QUESTIONS:
1: Copy out the stretch of the comment summarization abstract from "Longyin Zhang, Bowei" through "for Computational Linguistics.".
2: Using the comment summarization abstract, explain in one to three sentences why the authors designed an annotation scheme and contributed a manual test suite for CASC.

SOURCE EXTRACT:
☆ ☆ ☆ ☆
Longyin Zhang, Bowei Zou, Jacintha Yi, and AiTi Aw. 2024. Comprehensive Abstractive Comment Summarization with Dynamic Clustering and Chain of Thought. In Findings of the Association for Computational Linguistics ACL 2024, pages 2884–2896, Bangkok, Thailand and virtual meeting. Association for Computational Linguistics.
Abstract:
Real-world news comments pose a significant challenge due to their noisy and ambiguous nature, which complicates their modeling for clustering and summarization tasks. Most previous research has predominantly focused on extractive summarization methods within specific constraints. This paper concentrates on Clustering and Abstractive Summarization of online news Comments (CASC). First, we introduce an enhanced fast clustering algorithm that maintains a dynamic similarity threshold to ensure the high density of each comment cluster being built. Moreover, we pioneer the exploration of tuning Large Language Models (LLMs) through a chain-of-thought strategy to generate summaries for each comment cluster. On the other hand, a notable challenge in CASC research is the scarcity of evaluation data. To address this problem, we design an annotation scheme and contribute a manual test suite tailored for CASC. Experimental results on the test suite demonstrate the effectiveness of our improvements to the baseline methods. In addition, the quantitative and qualitative analyses illustrate the adaptability of our approach to real-world news comment scenarios.
License type:
Attribution 4.0 International (CC BY 4.0)
Funding Info:
This research is supported by SC20/22-319800 (IND & CF), the MATSU project.
☆ ☆ ☆ ☆
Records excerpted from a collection
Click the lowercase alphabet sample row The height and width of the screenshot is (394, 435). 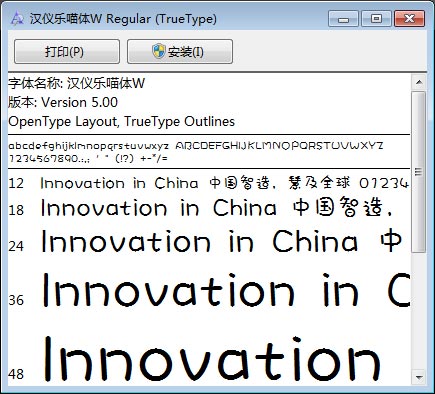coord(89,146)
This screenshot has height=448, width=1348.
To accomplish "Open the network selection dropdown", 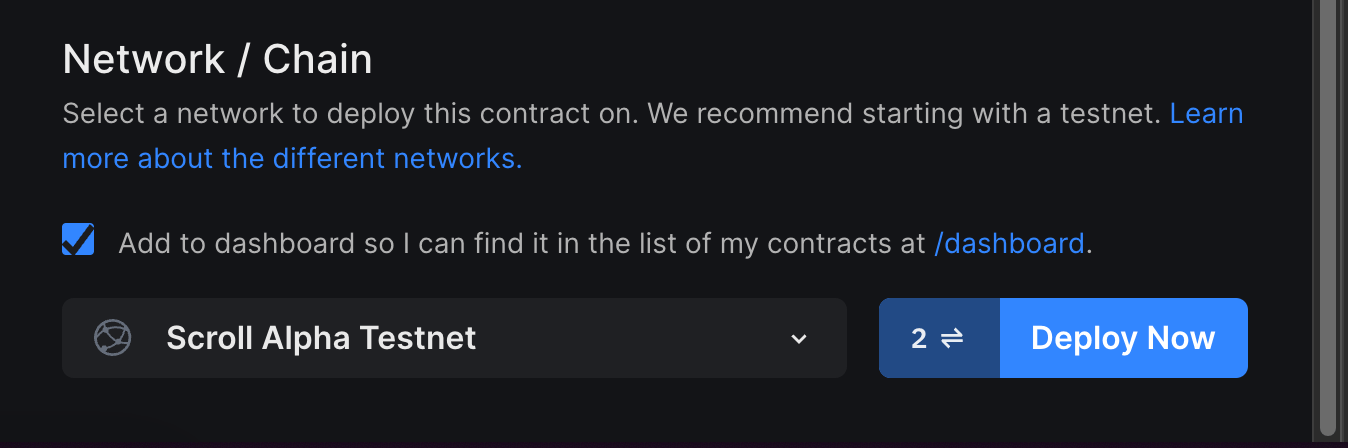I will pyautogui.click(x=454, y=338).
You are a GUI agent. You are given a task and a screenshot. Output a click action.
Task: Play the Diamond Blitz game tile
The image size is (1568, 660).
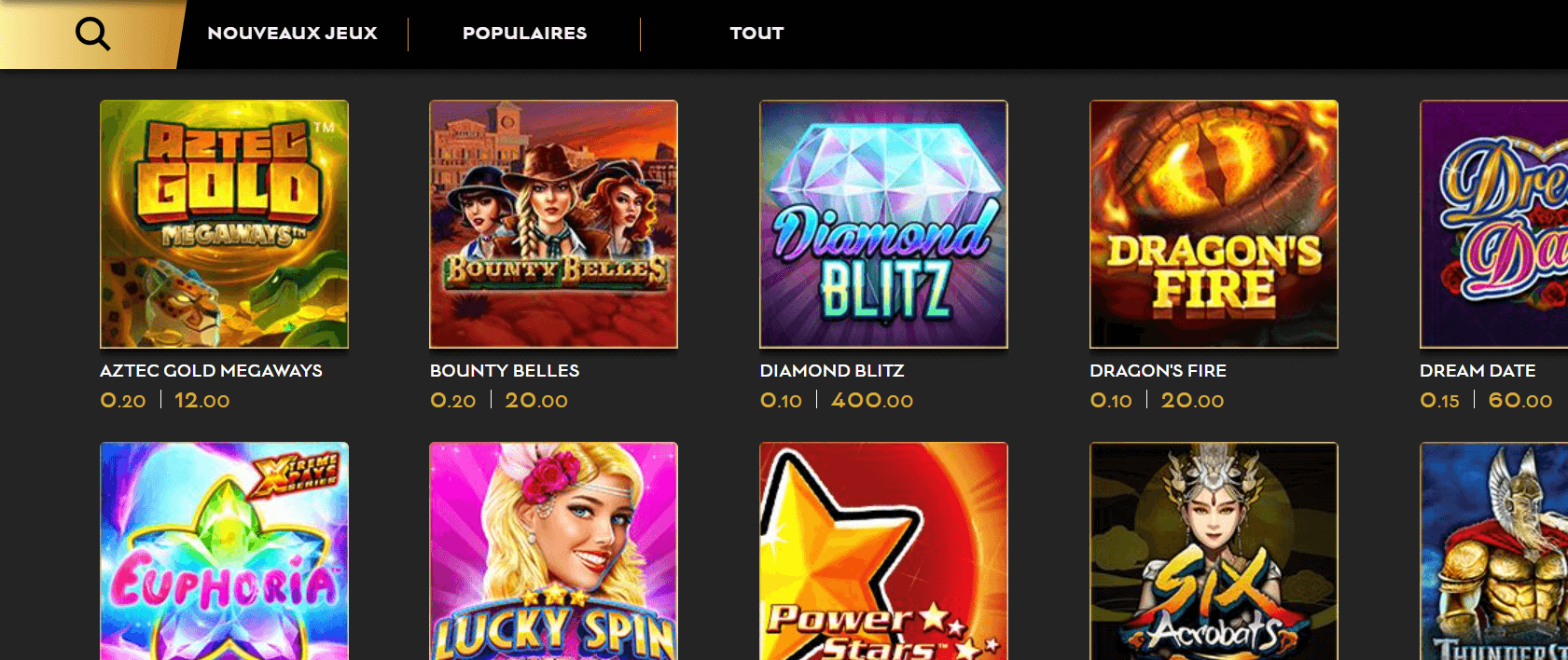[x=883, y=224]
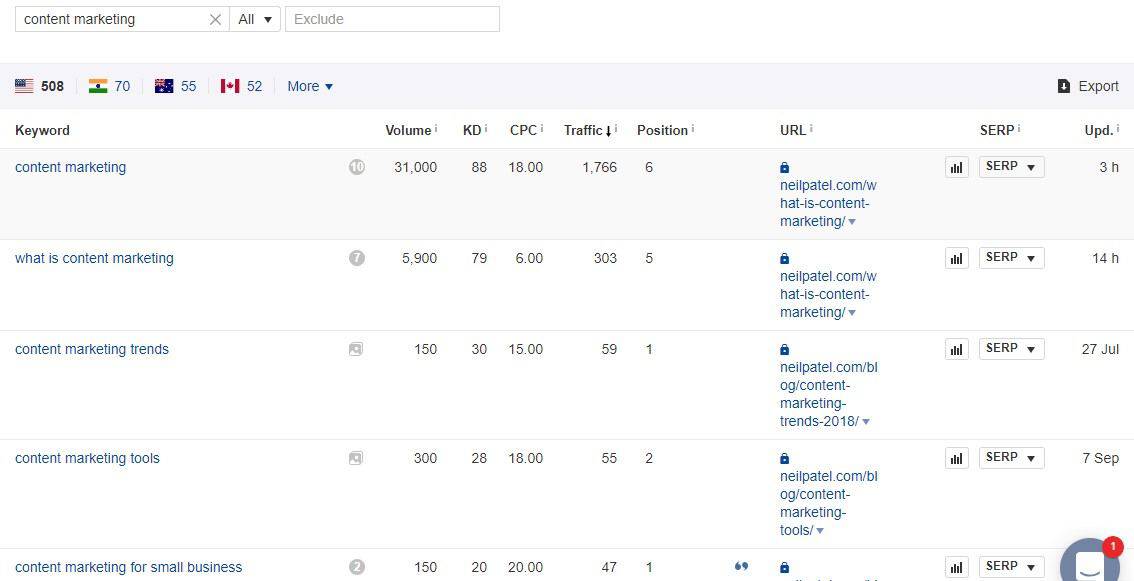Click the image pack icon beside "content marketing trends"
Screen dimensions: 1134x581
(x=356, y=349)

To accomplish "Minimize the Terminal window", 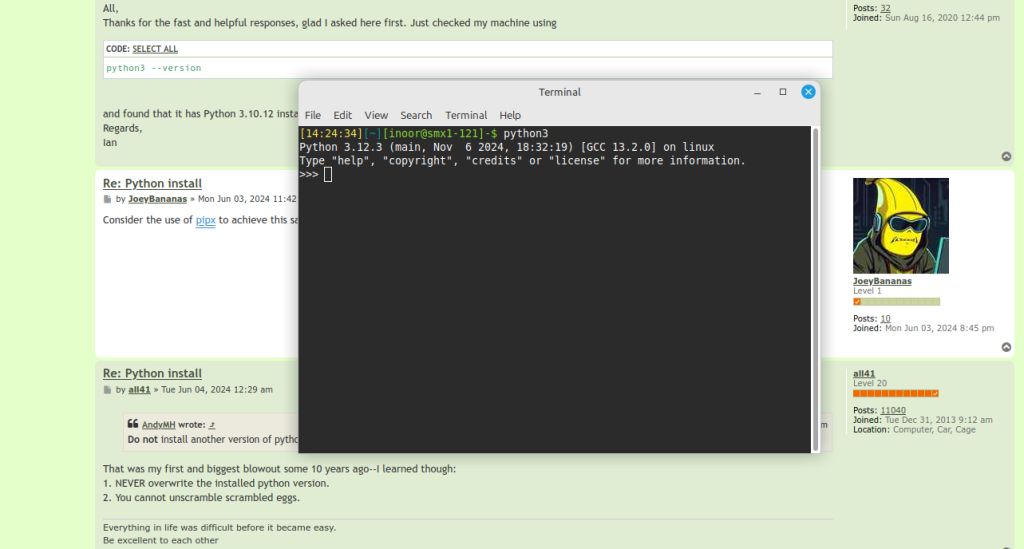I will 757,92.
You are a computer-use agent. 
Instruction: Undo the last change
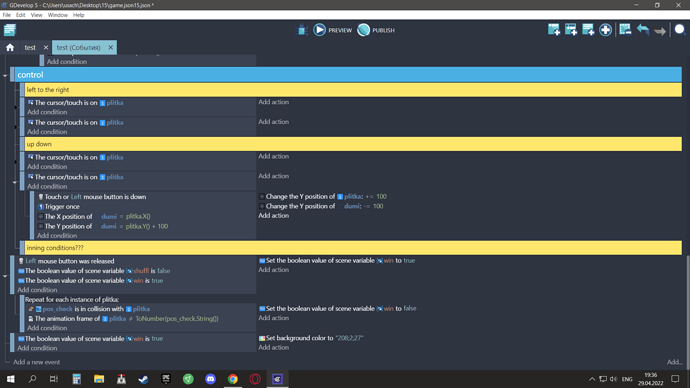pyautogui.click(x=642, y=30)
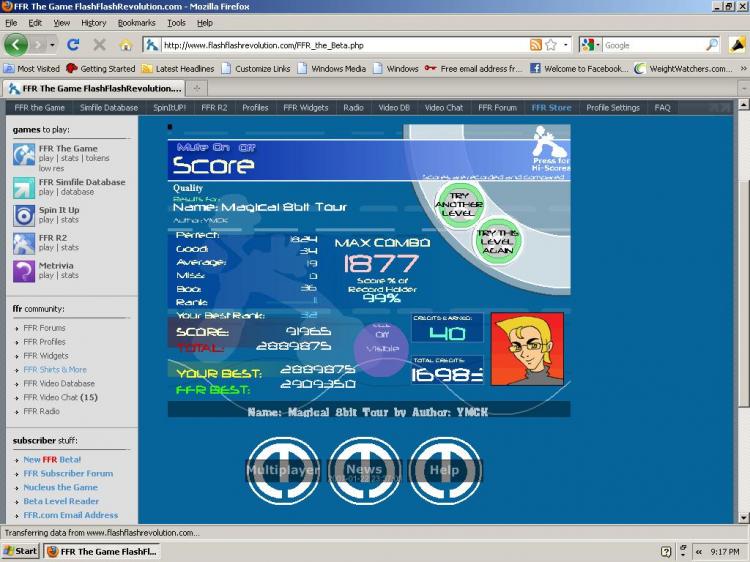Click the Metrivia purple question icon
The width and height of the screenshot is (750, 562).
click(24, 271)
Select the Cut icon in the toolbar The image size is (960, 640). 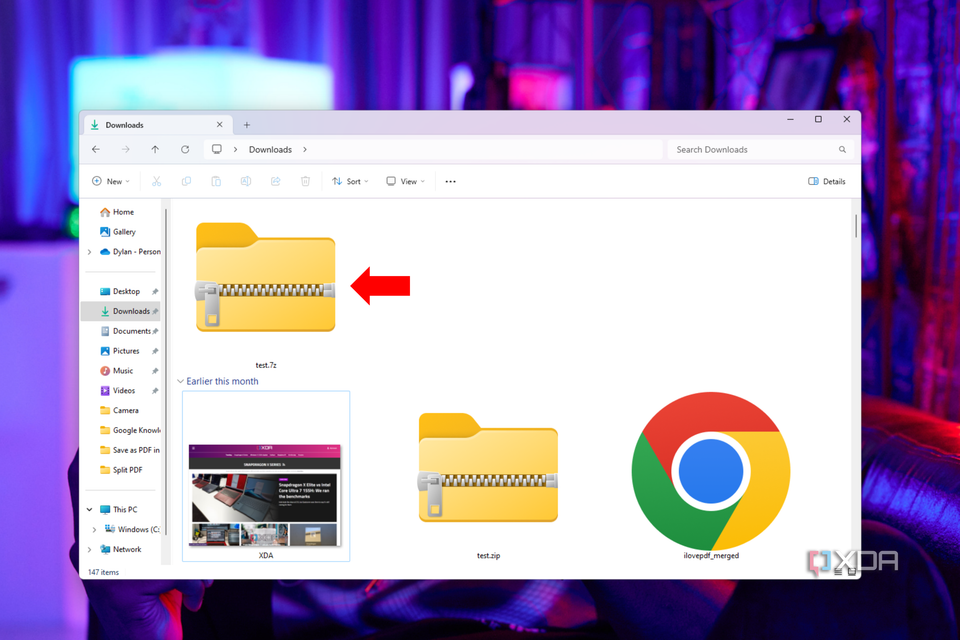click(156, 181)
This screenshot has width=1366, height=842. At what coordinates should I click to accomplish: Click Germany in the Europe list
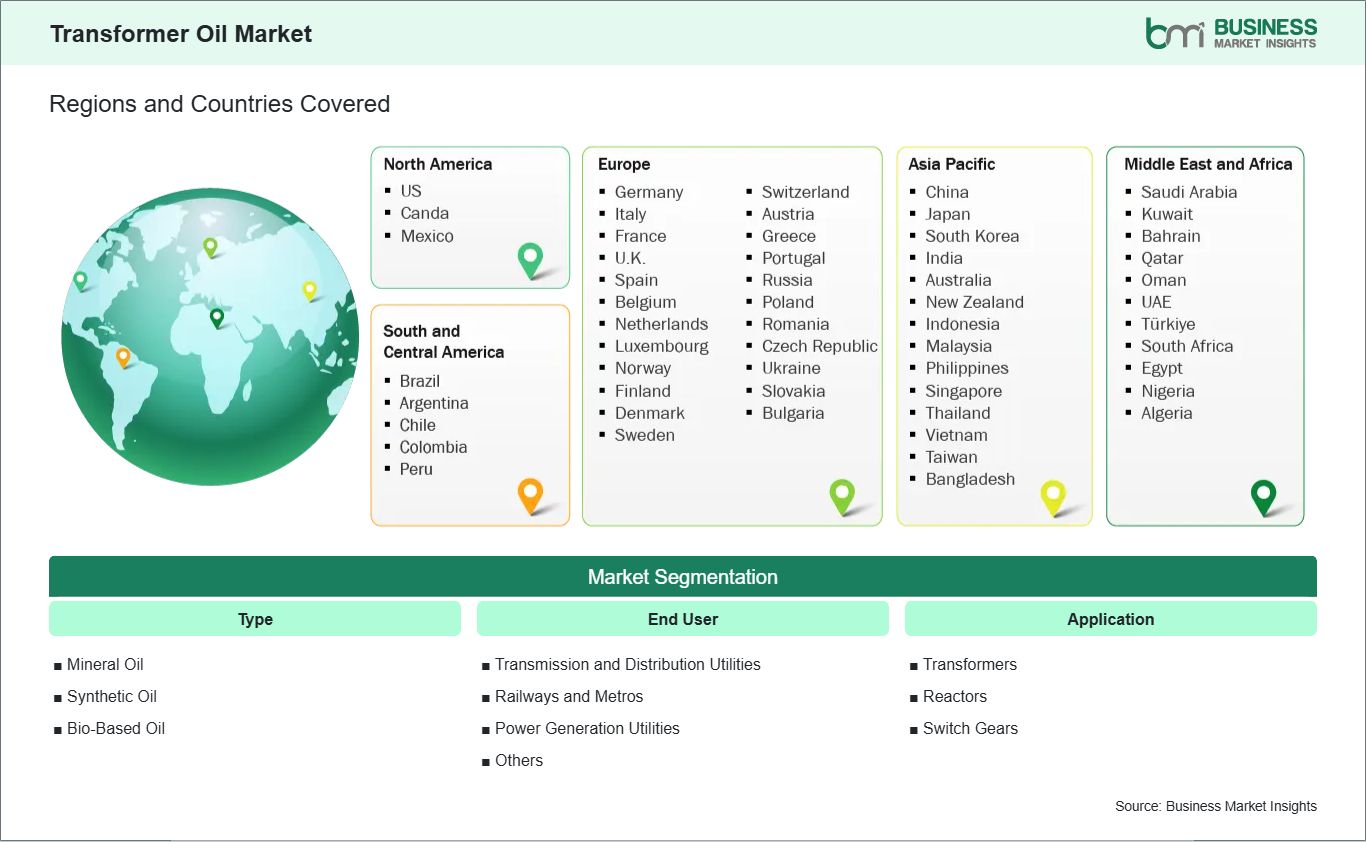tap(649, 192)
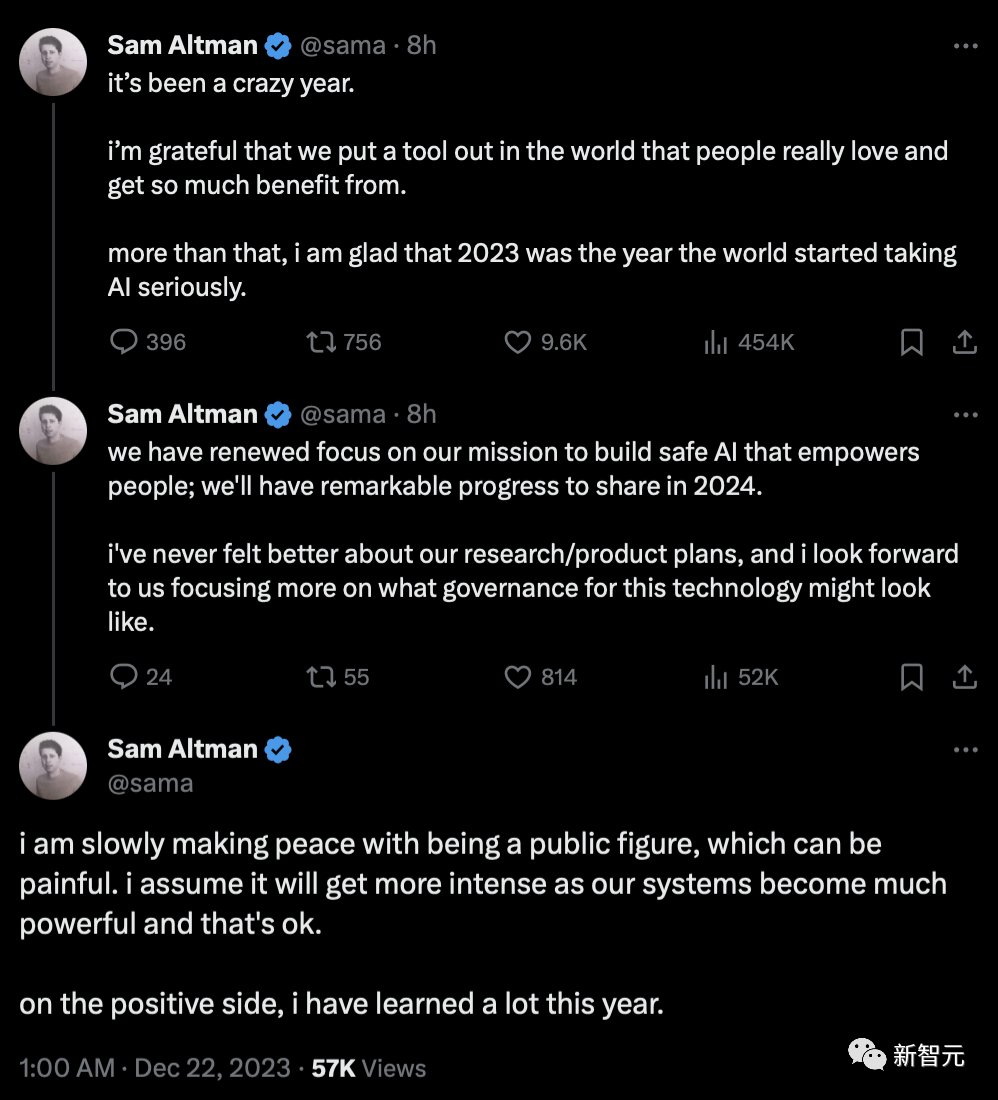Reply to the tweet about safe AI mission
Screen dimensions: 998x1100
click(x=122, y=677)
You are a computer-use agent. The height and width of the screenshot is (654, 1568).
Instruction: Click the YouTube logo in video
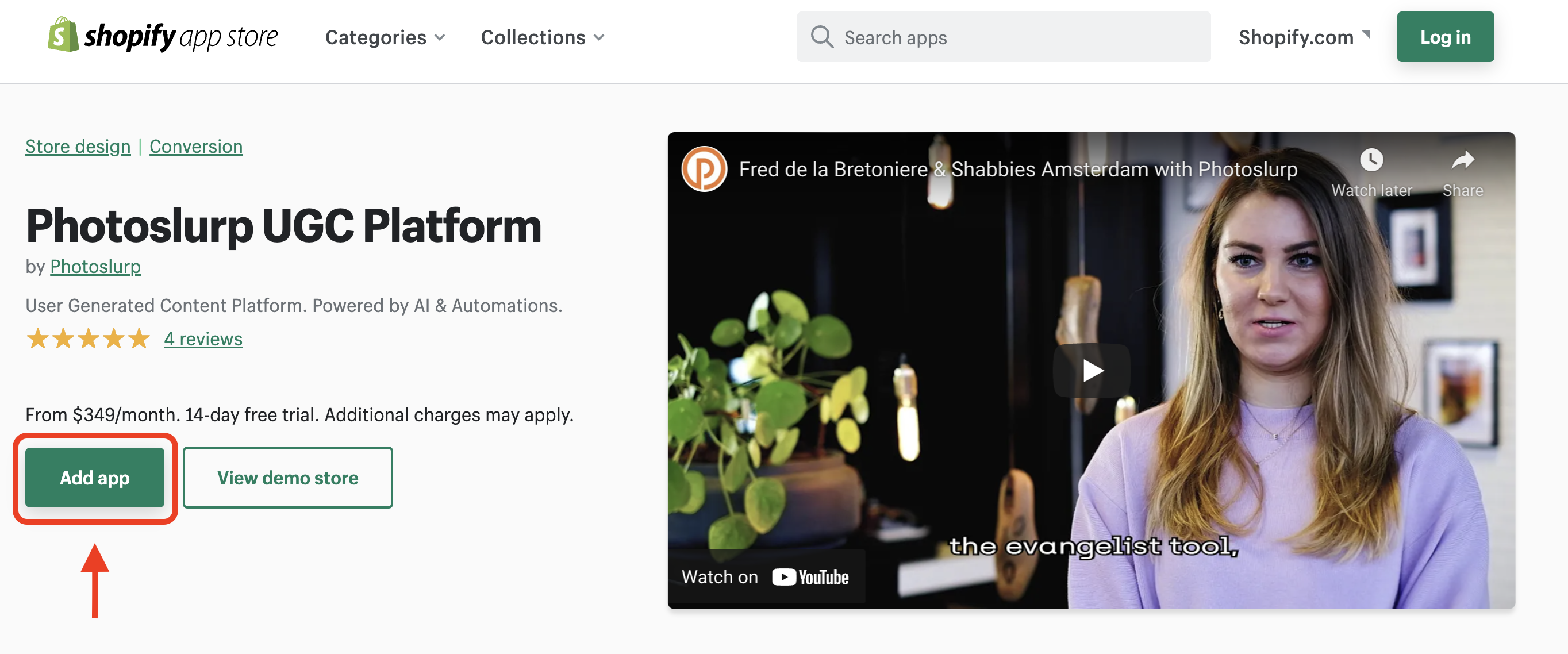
☆ ☆ ☆ ☆
ANSWERS PER TASK:
1:
Longyin Zhang, Bowei Zou, Jacintha Yi, and AiTi Aw. 2024. Comprehensive Abstractive Comment Summarization with Dynamic Clustering and Chain of Thought. In Findings of the Association for Computational Linguistics ACL 2024, pages 2884–2896, Bangkok, Thailand and virtual meeting. Association for Computational Linguistics.

2: A notable challenge in CASC research is the scarcity of evaluation data. To address this problem, the authors designed an annotation scheme and contributed a manual test suite tailored for CASC.